Dr Chahoud on the Safety of ALLO-316 in Advanced ccRCC

Jad Chahoud, MD, MPH, discusses the safety profile of ALLO-316 for the treatment of patients with advanced clear cell renal carcinoma.

“We didn’t see…grade 3 CRS [effects], which was great. We [also] didn’t see any GVHD, which is great for patients receiving an allogeneic CAR T-cell therapy.”

Jad Chahoud, MD, MPH, an associate member of the Department of Genitourinary Oncology and medical director of IPOP at Moffitt Cancer Center, discussed safety data with the off-the-shelf, HLA-unmatched, CD70-directed CAR T-cell therapy ALLO-316 for the treatment of patients with advanced clear cell renal carcinoma (ccRCC).

During the 2025 ASCO Annual Meeting, investigators presented data from the phase 1 TRAVERSE study (NCT04696731), which evaluated the safety profile of ALLO-316 in patients with CD70-positive ccRCC who had received prior PD-1 axis– and VEGF-targeted therapies.

Findings from TRAVERSE revealed that no patients experienced grade 3 or higher cytokine release syndrome (CRS), Chahoud said. All CRS events were limited to grade 1 or 2 in severity. Notably, no cases of graft-vs-host disease (GVHD) were observed, he added, underscoring the tolerability of allogeneic CAR T-cell therapy in this population.

A more clinically significant toxicity was immune effector cell–associated hemophagocytic lymphohistiocytosis (IEC-HS), Chahoud explained. Two patients experienced grade 3 or higher IEC-HS–like events, though none were fatal, he said. Importantly, a structured management approach was developed to address this complication, which allowed most patients to continue treatment successfully, according to Chahoud.

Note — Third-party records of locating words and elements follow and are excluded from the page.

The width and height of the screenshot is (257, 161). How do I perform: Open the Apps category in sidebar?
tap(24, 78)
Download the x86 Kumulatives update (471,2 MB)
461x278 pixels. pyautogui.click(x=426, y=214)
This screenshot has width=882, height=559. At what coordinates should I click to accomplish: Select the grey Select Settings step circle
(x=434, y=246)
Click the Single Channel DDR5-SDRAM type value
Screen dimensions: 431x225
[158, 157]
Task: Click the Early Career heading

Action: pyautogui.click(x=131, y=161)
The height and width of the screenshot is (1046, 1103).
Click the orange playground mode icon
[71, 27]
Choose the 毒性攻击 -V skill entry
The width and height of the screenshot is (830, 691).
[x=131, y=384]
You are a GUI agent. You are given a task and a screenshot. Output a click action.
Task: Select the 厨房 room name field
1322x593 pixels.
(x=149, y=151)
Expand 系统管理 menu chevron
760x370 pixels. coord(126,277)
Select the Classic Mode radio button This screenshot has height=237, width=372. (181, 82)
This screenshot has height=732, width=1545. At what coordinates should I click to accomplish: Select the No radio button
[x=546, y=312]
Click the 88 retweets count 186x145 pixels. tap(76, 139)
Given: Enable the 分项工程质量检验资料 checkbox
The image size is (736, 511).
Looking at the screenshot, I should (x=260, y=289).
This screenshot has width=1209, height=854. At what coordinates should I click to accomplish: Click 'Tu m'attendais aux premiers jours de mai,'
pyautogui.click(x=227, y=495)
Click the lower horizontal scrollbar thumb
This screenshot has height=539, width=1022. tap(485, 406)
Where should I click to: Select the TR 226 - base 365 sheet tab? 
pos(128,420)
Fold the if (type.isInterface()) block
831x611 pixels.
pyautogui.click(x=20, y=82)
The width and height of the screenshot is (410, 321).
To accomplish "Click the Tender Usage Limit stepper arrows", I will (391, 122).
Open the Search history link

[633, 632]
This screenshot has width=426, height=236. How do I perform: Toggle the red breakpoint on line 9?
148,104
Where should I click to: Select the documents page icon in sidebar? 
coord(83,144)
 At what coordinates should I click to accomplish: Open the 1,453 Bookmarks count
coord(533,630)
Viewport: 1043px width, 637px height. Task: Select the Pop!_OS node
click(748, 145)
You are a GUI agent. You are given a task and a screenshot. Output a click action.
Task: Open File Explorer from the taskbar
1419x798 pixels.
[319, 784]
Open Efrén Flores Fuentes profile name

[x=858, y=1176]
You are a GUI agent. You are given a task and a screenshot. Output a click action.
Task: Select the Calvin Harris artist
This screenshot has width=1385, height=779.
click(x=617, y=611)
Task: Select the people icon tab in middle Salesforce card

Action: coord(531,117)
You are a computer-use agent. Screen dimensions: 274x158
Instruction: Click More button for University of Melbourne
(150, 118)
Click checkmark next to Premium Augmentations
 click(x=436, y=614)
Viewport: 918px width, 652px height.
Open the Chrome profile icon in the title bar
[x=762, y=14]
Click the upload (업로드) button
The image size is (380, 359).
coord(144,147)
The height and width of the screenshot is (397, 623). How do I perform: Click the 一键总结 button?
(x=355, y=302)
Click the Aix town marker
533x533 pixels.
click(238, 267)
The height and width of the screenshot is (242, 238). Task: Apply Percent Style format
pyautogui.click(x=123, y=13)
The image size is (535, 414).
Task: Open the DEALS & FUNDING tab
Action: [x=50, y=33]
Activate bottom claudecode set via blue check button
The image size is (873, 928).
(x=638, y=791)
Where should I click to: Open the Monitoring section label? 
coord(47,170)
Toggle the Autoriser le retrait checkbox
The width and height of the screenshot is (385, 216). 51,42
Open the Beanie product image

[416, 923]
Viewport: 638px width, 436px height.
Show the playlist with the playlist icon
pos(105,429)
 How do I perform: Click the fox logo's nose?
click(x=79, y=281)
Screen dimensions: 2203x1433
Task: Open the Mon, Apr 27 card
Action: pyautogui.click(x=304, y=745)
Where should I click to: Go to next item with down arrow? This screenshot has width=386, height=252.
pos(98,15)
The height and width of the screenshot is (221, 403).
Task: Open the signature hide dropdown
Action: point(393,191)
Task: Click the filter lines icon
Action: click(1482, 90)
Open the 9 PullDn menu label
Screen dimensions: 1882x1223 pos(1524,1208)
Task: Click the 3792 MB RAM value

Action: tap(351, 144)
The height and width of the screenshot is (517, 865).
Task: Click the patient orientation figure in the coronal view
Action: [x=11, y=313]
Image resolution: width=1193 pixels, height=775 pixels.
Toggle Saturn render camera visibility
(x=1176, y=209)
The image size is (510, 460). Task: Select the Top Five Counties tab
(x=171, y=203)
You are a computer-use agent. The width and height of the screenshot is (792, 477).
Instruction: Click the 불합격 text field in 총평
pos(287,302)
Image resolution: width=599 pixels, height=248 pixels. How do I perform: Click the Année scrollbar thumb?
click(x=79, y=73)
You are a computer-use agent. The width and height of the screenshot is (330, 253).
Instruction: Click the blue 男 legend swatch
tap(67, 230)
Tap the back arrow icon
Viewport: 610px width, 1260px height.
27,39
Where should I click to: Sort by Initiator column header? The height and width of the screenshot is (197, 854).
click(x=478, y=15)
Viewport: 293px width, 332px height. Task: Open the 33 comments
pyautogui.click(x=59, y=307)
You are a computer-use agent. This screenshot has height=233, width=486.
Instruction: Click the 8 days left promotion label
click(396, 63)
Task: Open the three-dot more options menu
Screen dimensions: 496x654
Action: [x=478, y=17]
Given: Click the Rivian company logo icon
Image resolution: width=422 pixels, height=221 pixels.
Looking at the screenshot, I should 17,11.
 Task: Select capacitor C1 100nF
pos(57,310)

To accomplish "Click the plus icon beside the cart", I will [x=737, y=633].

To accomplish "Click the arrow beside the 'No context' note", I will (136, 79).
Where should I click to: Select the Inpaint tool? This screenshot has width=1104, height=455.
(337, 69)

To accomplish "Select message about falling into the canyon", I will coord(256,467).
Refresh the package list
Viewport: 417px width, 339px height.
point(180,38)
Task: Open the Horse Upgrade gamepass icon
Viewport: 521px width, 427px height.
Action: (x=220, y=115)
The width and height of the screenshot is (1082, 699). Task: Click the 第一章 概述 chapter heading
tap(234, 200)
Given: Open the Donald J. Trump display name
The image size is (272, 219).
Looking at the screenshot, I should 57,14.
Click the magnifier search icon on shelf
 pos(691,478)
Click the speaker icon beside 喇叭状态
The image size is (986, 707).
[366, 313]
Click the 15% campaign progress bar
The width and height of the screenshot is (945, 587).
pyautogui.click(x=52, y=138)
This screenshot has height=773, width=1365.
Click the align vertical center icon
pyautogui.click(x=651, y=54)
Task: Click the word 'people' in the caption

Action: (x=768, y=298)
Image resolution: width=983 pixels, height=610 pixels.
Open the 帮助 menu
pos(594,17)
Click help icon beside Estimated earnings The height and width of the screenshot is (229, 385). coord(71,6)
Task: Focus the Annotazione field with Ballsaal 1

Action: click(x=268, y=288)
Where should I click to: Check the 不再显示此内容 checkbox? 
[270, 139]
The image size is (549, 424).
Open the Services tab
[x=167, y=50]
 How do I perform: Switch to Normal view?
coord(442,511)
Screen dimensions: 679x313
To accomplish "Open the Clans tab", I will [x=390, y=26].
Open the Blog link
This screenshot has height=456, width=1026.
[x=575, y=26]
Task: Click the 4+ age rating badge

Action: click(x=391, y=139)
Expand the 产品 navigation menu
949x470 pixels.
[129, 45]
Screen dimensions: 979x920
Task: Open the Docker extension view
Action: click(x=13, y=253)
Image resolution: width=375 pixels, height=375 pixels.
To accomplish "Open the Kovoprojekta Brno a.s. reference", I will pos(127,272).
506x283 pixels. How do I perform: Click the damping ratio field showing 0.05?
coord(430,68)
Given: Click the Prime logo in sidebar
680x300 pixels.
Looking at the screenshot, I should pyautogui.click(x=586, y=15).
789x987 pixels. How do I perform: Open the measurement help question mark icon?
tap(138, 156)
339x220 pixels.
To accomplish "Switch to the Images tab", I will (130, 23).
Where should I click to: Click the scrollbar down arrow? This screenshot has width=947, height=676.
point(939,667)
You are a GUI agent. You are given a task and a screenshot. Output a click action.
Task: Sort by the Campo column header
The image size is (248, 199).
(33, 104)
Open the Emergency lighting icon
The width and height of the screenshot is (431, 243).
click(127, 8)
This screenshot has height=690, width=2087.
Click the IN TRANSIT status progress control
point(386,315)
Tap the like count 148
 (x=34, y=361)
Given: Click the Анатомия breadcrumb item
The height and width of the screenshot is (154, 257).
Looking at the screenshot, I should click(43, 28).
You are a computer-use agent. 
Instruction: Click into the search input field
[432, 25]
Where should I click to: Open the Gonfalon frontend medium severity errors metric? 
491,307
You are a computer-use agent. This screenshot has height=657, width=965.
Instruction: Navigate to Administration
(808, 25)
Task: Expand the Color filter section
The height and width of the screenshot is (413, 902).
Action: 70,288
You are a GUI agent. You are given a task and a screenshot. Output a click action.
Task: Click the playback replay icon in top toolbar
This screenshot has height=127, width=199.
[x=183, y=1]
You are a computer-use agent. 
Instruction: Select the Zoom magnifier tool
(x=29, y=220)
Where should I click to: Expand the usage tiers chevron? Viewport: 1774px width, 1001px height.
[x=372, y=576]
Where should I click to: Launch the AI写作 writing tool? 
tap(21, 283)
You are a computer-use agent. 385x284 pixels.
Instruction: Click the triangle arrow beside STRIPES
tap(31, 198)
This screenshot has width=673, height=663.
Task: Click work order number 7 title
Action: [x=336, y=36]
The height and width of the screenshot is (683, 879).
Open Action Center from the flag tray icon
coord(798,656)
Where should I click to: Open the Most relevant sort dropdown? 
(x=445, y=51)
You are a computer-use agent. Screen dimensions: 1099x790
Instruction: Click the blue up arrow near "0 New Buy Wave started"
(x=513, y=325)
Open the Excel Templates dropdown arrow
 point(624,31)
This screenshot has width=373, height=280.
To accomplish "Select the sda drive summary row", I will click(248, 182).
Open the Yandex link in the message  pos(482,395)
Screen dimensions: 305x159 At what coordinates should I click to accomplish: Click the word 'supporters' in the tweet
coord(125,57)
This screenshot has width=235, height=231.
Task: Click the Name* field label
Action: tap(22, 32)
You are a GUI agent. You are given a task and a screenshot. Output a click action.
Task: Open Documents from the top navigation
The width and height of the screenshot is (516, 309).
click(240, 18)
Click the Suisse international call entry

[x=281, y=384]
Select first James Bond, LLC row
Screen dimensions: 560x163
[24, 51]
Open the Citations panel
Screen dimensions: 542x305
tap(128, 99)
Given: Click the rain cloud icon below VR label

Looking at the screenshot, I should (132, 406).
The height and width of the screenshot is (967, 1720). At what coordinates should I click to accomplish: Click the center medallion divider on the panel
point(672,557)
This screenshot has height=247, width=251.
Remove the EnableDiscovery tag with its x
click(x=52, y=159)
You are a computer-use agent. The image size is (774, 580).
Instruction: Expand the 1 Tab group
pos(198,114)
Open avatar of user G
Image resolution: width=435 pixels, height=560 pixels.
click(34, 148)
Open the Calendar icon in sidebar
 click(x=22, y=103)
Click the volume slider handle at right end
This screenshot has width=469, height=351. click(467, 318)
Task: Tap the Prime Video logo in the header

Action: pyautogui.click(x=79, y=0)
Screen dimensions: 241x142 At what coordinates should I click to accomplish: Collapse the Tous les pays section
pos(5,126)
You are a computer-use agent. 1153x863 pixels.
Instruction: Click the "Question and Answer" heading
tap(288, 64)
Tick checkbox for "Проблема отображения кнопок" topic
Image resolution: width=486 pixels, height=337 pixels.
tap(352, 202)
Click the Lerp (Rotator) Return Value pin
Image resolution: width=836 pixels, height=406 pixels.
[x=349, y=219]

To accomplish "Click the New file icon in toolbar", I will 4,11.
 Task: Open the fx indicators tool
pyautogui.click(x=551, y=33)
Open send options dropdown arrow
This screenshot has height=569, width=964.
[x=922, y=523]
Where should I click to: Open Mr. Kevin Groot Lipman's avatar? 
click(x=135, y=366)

Additional treatment-emergent adverse effects included fatigue, loss of appetite, and nausea, which were generally manageable, he noted. Grade 3 or higher hematologic included neutropenia and thrombocytopenia. Interstitial lung disease (ILD) occurred in a small proportion of patients, with approximately 2 experiencing grade 3 ILD that required treatment discontinuation, he added.

Chahoud emphasized that no treatment-related deaths occurred in the study, and no new safety signals were identified. He concluded that ALLO-316 was associated with a manageable safety profile characterized by low-grade CRS, the absence of GVHD, and isolated cases of IEC-HS, which can be effectively addressed through proactive management strategies.